What is asked:
Could you reproduce, word for word, the material between the lines holding "Task: Open the Поддержка link in top bar" and "Looking at the", inclusive, with the pictures left out?

Supplied material:
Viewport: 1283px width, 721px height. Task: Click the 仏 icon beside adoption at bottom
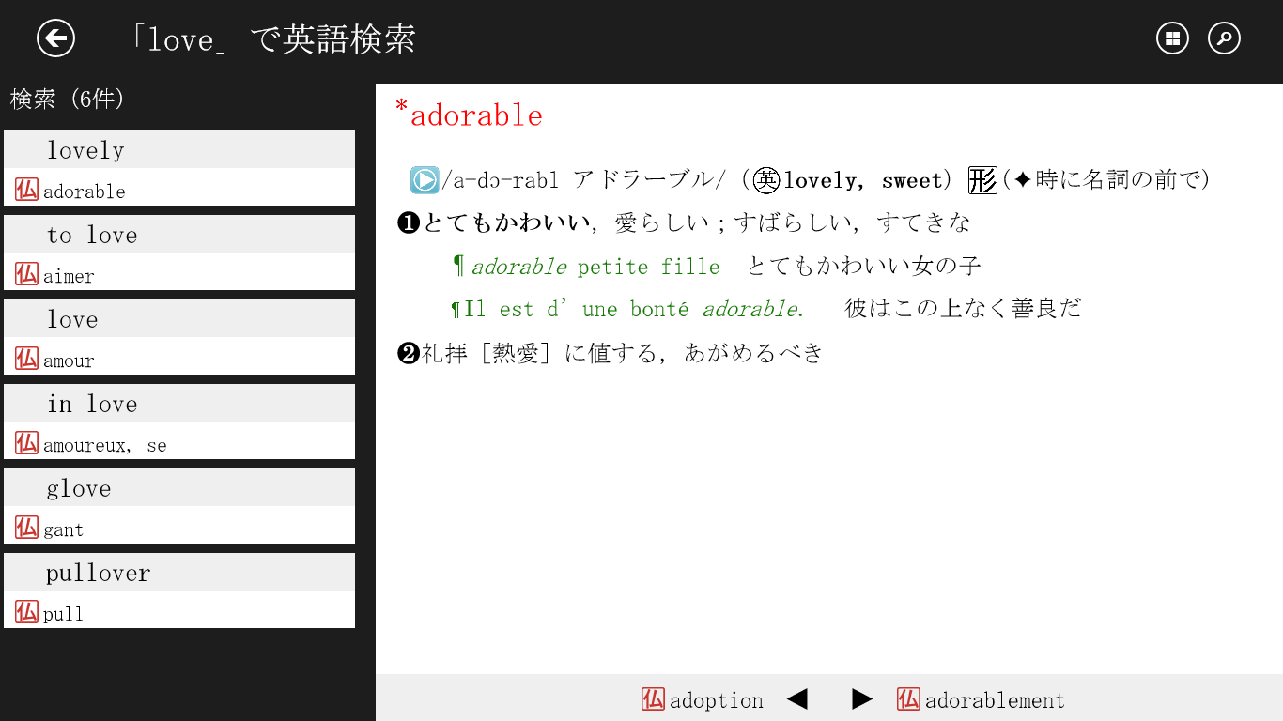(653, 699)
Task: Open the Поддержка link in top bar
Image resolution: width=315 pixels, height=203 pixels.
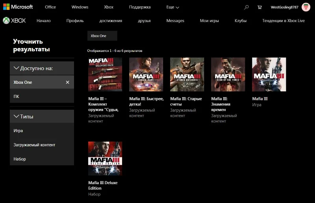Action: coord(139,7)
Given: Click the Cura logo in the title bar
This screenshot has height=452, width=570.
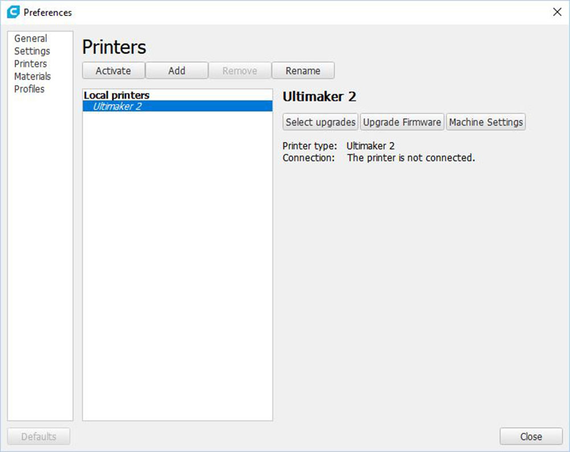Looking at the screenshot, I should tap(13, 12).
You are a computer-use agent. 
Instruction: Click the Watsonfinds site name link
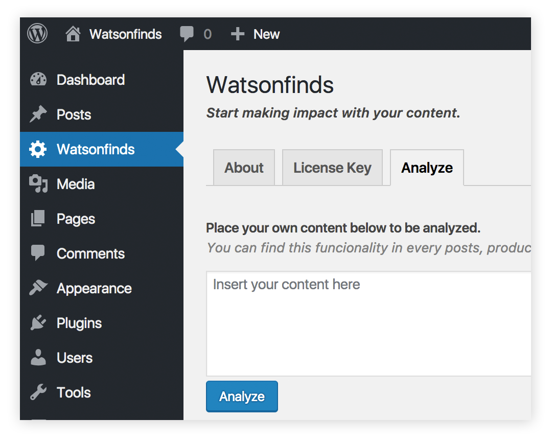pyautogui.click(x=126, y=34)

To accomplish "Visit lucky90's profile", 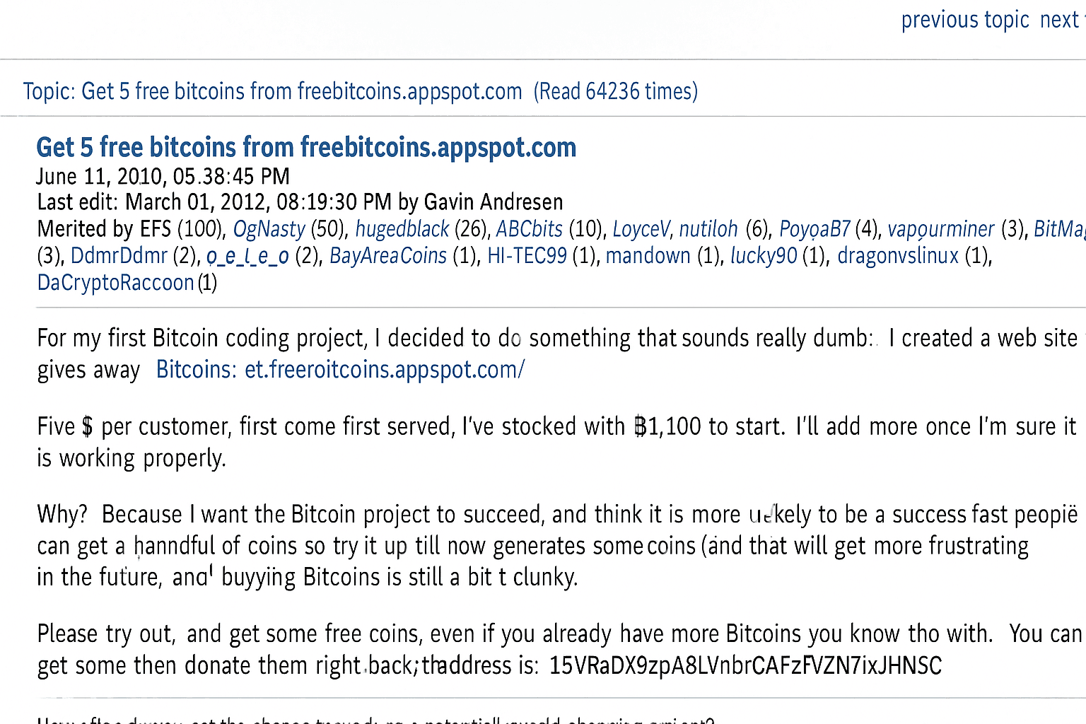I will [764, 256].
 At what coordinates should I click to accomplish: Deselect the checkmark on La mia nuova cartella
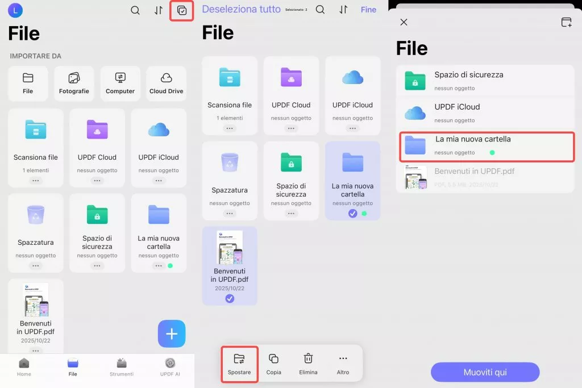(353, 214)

Finished task:
Task: Open the Поддержка link in top bar
Image resolution: width=315 pixels, height=203 pixels.
Action: coord(139,7)
Given: Click the Cura logo in the title bar
This screenshot has height=452, width=570.
Looking at the screenshot, I should tap(13, 12).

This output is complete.